AMES, Iowa -- An estimated 883 students graduating from Iowa State University will be honored during a single commencement ceremony at 9:30 a.m., Saturday, Aug. 5, at Hilton Coliseum. Tickets are not needed to attend the ceremony.
Master's degrees will be awarded to 227 students, 553 students will receive bachelor's degrees, and 103 students will receive doctoral degrees.
Iowa State also will confer two honorary degrees during the ceremony, to Graham Spanier, president of The Pennsylvania State University, State College, and Monkombu Sambasivan Swaminathan, an Indian agricultural scientist and chairman of a research foundation carrying his name. (More about the recipients.)

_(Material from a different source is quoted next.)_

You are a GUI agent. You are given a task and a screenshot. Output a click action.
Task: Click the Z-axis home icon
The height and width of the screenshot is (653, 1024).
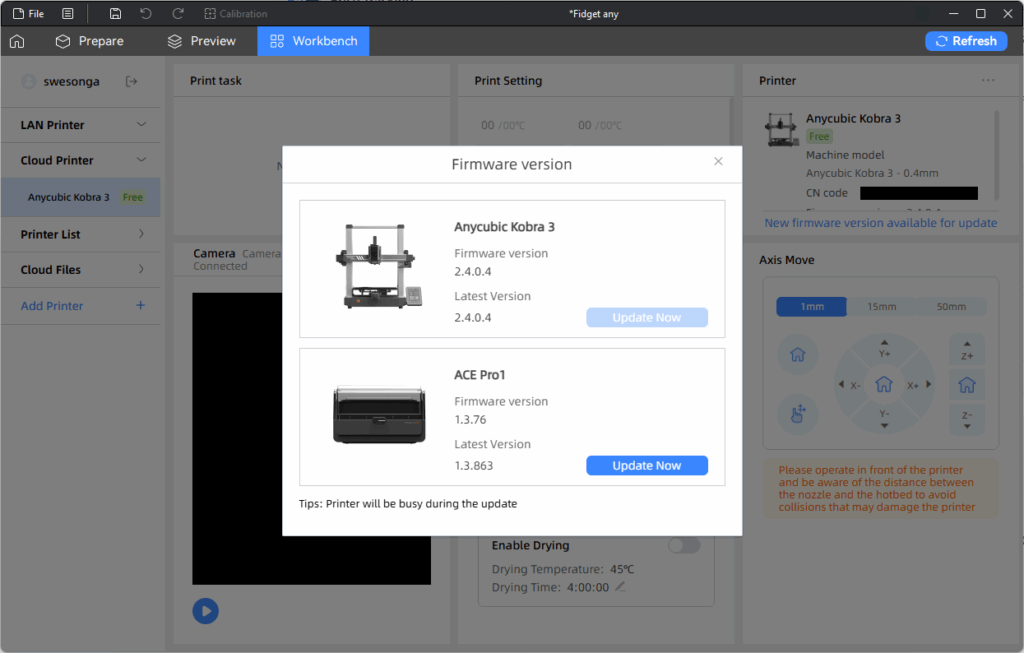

Spanier, who received bachelor's and master's degrees in sociology from Iowa State, has served as president at Penn State since 1995. He is a national leader in higher education and currently chairs the National Security Higher Education advisory board. He is a past chairman of the board of directors for the National Association of State Universities and Land-Grant Colleges, the NCAA Division I board of directors and the Big Ten Conference Council of Presidents/Chancellors. He also is a students' president, serving periodically as the Nittany Lion mascot, advising the magicians' club and performing with the musical theater students, the Blue Band, the glee club and the chamber orchestra.
Spanier will give the commencement address.
Swaminathan is the chief architect of the 1960s "green revolution" that helped India's food production increase enough to meet its own needs. Swaminathan was instrumental in developing rice and wheat varieties that yielded more grain, increasing food supplies for billions of people around the world. TIME Magazine placed him among its "20 Most Influential Asians of the 20th Century."
The recipient of the first World Food Prize (1987), Swaminathan was a plenary speaker at the first International Crop Science Congress (1992), hosted by Iowa State, and since then has taken an interest in the university's programs in agriculture and food. He has hosted ISU students and faculty members at his research foundation in Chennai, India. He delivered the first Norman Borlaug Lecture at ISU in 2003.
There are no college ceremonies or receptions prior to summer commencement.